* Schriftelijke opgave
Zet het deel van de lijst vanaf de regel met "Choose the Pro plan" tot en met de regel met "tap(420, 176)" om naar een CSV met de kolommen invoer en doel. Maak één rij per vermelding, met de tekst in invoer en het antwoord in doel, elk veld tussen aanhalingstekens en met regeleinden vervangen door spaties.

* Opgesomde vermeldingen
════
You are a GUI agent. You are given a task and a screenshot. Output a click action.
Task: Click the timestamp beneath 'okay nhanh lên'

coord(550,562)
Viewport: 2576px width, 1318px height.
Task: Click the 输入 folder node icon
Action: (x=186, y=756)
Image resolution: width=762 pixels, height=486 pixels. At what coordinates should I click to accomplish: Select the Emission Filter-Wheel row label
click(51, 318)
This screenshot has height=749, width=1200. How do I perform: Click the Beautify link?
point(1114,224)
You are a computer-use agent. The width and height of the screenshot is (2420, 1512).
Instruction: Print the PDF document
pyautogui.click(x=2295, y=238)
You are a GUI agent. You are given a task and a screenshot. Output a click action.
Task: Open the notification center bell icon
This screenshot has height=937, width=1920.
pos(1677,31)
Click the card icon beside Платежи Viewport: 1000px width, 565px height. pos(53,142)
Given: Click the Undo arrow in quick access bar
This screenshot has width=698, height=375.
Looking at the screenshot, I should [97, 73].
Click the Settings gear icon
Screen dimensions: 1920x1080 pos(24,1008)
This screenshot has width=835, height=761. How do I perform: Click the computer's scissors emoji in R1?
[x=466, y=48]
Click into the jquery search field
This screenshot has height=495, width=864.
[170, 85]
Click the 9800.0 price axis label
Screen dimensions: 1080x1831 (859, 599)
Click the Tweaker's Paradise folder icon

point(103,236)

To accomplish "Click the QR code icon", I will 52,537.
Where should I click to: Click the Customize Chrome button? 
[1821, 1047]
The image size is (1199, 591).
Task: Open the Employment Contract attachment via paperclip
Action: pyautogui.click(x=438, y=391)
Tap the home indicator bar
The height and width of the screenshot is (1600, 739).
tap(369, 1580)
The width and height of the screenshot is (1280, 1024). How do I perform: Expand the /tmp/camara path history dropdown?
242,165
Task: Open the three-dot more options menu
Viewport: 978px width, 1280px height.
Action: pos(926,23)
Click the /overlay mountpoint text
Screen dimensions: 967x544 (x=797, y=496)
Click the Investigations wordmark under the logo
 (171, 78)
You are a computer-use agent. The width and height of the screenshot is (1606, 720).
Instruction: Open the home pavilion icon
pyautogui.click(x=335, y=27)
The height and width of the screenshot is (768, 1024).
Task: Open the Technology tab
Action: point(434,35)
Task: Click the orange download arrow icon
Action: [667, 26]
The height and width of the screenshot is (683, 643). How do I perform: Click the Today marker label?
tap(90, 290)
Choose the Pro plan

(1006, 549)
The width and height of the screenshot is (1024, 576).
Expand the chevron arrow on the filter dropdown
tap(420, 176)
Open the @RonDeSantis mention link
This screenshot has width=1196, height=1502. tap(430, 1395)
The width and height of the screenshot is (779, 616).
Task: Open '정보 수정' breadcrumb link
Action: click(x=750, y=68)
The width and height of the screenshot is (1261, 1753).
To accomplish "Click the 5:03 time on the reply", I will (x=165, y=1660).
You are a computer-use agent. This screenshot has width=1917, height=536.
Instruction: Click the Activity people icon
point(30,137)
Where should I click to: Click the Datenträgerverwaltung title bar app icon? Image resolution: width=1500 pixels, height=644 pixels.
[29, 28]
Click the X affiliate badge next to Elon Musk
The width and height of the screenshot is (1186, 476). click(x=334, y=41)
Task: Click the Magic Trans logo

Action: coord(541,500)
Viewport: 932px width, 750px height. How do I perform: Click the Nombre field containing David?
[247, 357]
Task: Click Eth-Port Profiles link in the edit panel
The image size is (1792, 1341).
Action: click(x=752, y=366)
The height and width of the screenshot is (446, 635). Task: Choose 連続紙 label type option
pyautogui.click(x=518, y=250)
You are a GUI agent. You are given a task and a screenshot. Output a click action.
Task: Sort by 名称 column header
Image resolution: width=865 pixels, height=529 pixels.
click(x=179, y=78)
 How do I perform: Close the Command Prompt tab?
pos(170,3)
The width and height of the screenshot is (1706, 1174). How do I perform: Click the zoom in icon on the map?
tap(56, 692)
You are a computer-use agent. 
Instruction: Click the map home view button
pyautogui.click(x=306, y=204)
════
* Antwoord op opgave
invoer,doel
"Choose the Pro plan","(1006, 549)"
"The width and height of the screenshot is (1024, 576). Expand the chevron arrow on the filter dropdown","tap(420, 176)"